Request A = In the forum discussion of solvency in insurance, what can regulators do with an insurance company that is in danger of becoming insolvent?

Excerpted passage =
○ ○ ○ ○

General insurance What is solvency in insurance

Phabbyfundz

Active member
To understand vividly insurance companies and insurance policy there are some terms we need to be conversant with and one of them is solvency.
Solvency is the insurance company or insurers ability to pay the claims of policy holder. Regulations to promote solvency includes minimum capital and surplus requirements, statutory accounting conventions, limits to insurance company investments and cooperate activities, financial ratio tests and financial data disclosure.
Insolvency is the insurers in ability to pay debts. Insurance insolvency standards and the regulatory actions taken vary from state to state. When the regulators deem an insurance company is in danger of becoming insolvent they can take one of these three actions; place the company in conservatorship or rehabilitation if the company can be saved or in liquidation if salvage is deemed impossible.
 

Nite

Valued Contributor
The solvency of an insurance company is the size of its capital relative to all risks it has taken. With high solvency ratio, a company has adequate funds for managing its financial obligations. Generally, a high solvency ratio is viewed as a sign of trustworthiness. Conversely, with a low solvency, a company may find difficulty in managing its financial obligations and default payments.

○ ○ ○ ○

Supplied material =

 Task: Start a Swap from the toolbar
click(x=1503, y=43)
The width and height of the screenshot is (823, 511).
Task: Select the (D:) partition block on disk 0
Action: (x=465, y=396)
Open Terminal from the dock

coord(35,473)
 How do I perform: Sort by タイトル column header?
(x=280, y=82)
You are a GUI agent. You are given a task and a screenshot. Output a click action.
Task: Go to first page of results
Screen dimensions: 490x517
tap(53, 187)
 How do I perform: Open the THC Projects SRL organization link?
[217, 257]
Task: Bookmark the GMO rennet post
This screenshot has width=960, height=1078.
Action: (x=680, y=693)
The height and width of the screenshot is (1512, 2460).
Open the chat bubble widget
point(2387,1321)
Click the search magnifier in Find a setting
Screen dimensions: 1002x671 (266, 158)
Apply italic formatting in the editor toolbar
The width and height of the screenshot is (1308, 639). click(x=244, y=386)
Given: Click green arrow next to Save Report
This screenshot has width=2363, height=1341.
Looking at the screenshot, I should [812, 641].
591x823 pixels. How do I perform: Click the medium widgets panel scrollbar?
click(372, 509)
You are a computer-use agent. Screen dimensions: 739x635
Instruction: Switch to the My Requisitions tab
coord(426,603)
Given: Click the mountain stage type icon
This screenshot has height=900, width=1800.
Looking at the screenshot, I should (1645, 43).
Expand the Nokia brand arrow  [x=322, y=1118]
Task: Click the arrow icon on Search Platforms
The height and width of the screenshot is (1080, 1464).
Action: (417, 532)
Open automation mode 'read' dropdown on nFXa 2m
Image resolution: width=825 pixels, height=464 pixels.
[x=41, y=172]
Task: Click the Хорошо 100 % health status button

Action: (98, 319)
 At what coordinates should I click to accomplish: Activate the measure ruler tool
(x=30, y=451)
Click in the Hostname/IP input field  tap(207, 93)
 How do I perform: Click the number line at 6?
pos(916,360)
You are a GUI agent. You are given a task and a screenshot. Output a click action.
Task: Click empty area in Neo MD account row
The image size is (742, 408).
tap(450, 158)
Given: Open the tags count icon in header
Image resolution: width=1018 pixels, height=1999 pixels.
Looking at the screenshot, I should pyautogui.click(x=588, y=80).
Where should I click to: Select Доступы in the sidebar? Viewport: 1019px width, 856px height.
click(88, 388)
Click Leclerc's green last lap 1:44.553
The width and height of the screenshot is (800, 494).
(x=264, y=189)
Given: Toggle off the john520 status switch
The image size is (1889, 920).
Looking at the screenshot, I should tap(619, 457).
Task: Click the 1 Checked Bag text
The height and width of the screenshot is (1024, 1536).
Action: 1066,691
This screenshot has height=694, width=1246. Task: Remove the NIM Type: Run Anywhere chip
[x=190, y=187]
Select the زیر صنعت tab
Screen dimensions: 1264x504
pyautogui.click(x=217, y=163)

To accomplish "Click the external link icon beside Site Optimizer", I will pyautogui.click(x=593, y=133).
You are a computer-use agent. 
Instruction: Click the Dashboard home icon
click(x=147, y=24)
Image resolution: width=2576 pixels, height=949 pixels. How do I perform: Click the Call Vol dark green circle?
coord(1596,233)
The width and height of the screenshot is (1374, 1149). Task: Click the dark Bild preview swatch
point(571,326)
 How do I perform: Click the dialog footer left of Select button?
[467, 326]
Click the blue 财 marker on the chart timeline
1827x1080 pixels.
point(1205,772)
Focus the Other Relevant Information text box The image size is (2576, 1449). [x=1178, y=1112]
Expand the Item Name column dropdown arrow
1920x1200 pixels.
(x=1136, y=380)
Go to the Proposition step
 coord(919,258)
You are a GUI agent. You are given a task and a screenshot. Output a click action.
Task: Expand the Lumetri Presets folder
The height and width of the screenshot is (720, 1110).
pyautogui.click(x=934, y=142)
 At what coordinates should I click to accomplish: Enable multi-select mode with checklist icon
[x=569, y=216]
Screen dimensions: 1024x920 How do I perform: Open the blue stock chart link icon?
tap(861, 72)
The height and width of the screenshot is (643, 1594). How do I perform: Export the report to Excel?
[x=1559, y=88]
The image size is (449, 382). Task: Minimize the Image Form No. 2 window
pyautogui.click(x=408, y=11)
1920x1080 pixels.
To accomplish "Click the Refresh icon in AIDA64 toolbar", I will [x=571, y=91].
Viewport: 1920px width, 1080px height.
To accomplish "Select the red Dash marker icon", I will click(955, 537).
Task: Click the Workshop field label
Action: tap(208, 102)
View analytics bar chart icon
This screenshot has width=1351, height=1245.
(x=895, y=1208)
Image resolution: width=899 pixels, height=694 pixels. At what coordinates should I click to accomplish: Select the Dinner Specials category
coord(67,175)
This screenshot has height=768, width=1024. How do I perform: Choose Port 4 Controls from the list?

○ ○ ○ ○

Request B = Pull out every line of the records that contains the string "computer". Case counts.

Output A = They can place the company in conservatorship or rehabilitation if it can be saved, or in liquidation if salvage is deemed impossible.

Output B =
You are a computer-use agent. Screen dimensions: 739x635
You are a computer-use agent. 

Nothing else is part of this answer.